▶ Job: Rewrite the records starting at the line containing "Given: Click the" and ending at the end of the records, swapping "calendar card" for "calendar tile" and leaving everything else unchanged. Leave the pictures out of your answer.

---------- Rows ----------

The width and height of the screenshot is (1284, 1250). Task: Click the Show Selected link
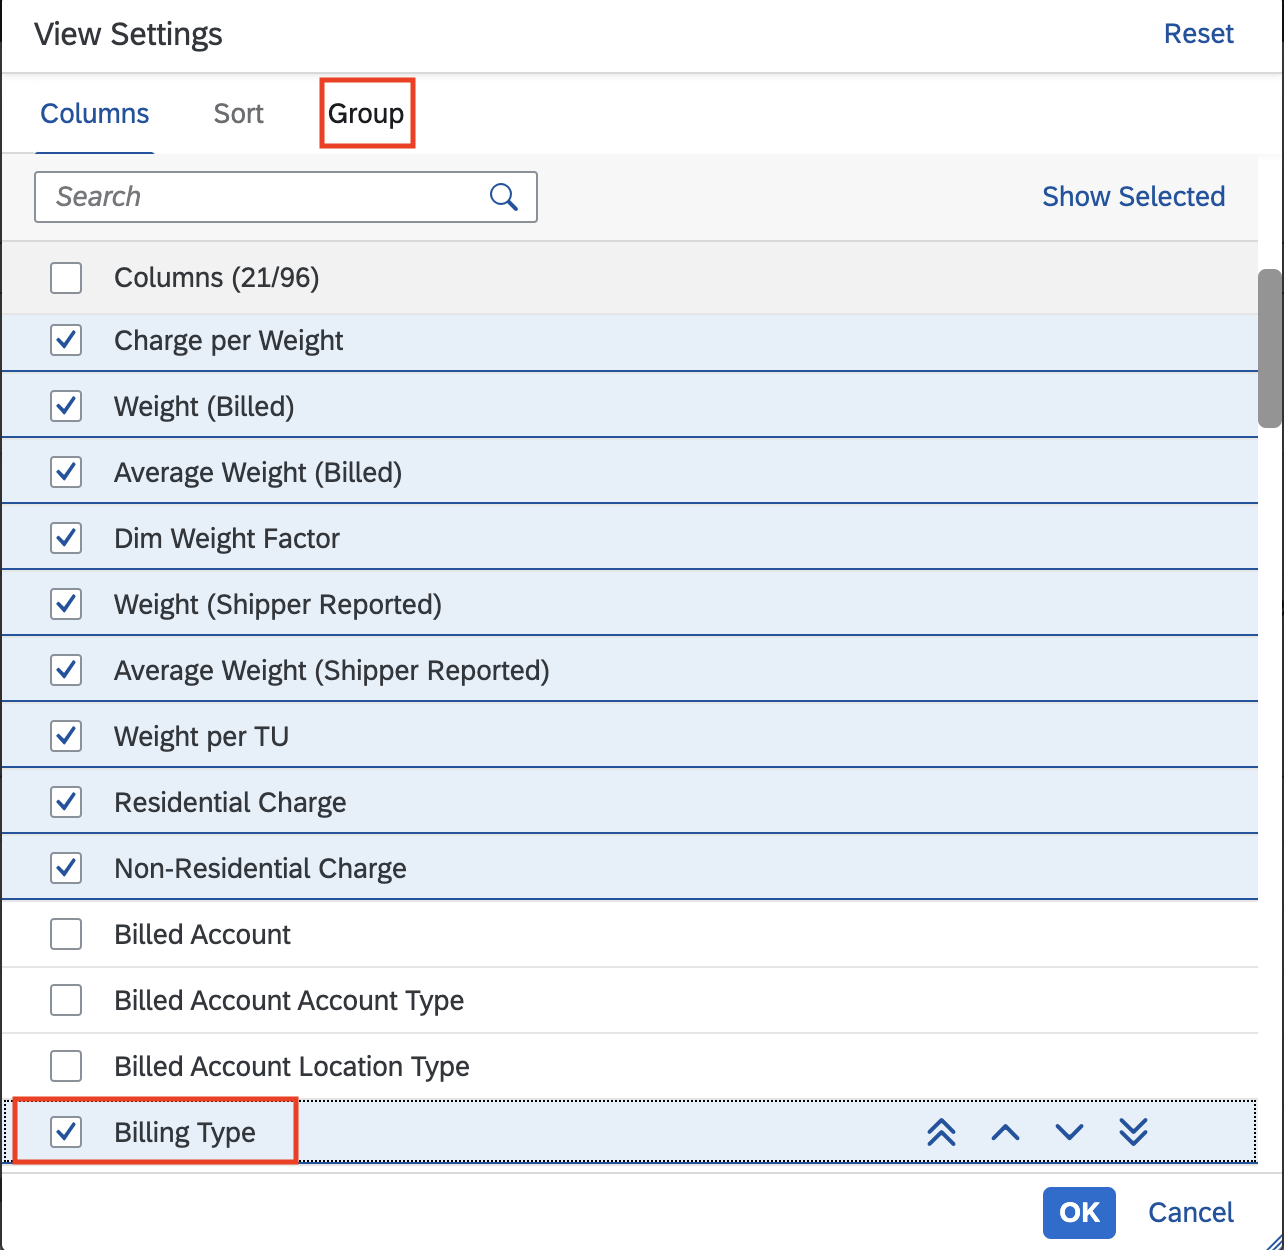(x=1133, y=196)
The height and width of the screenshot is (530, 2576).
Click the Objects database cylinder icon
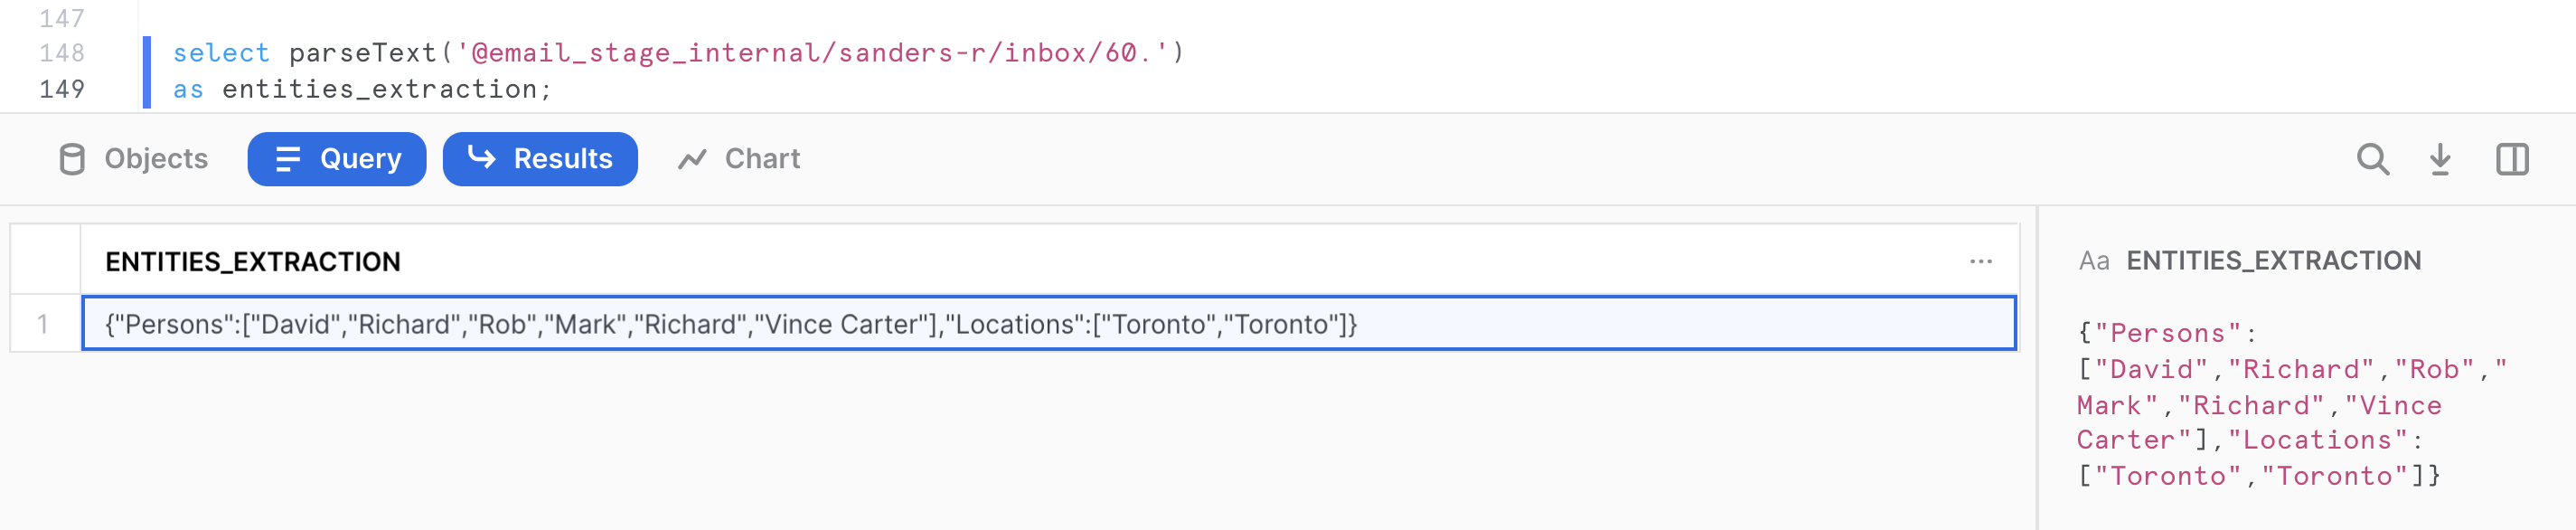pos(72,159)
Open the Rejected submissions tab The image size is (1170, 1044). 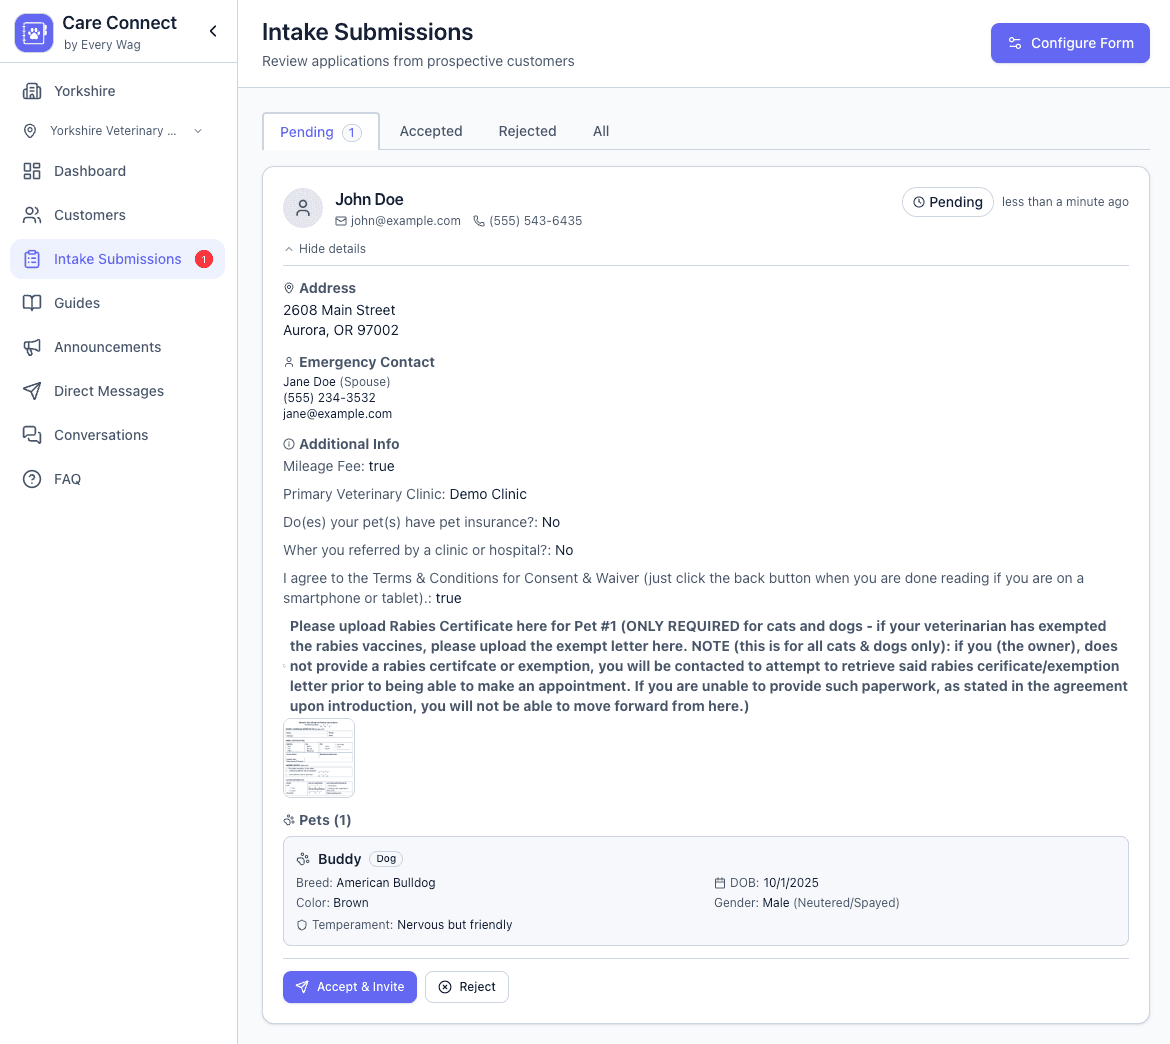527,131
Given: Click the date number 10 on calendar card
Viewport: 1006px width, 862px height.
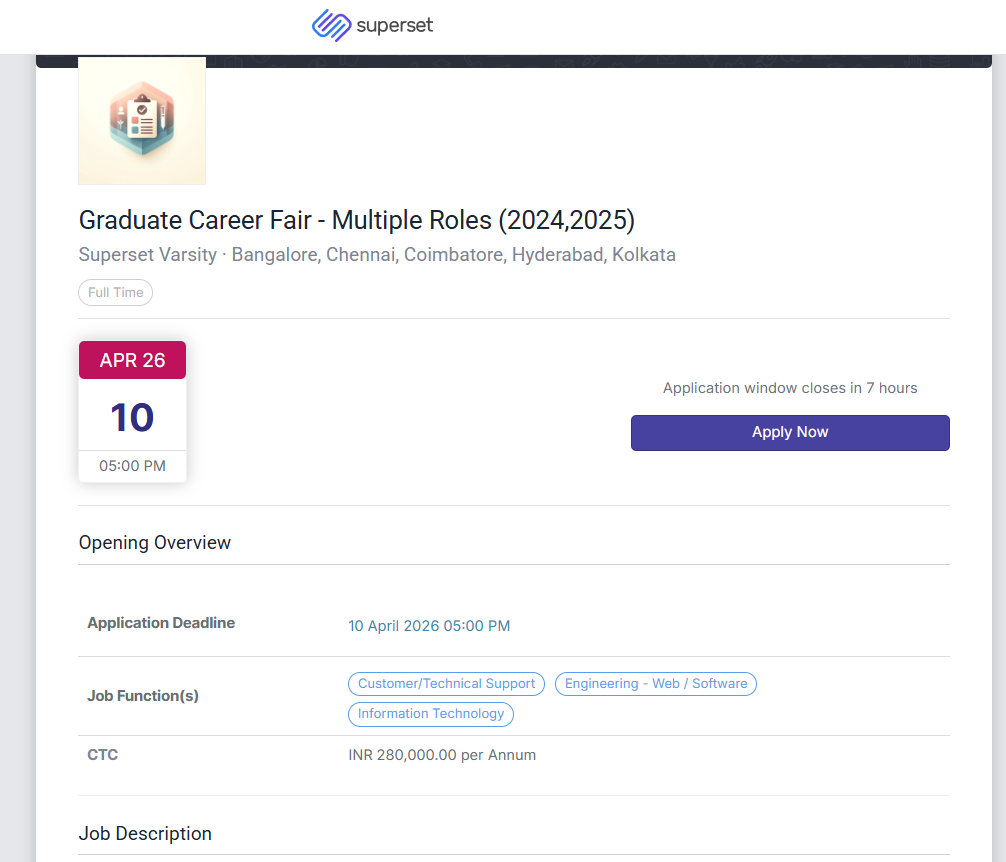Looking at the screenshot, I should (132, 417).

----------

▶ Complete answer:
Given: Click the date number 10 on calendar tile
Viewport: 1006px width, 862px height.
Looking at the screenshot, I should (132, 417).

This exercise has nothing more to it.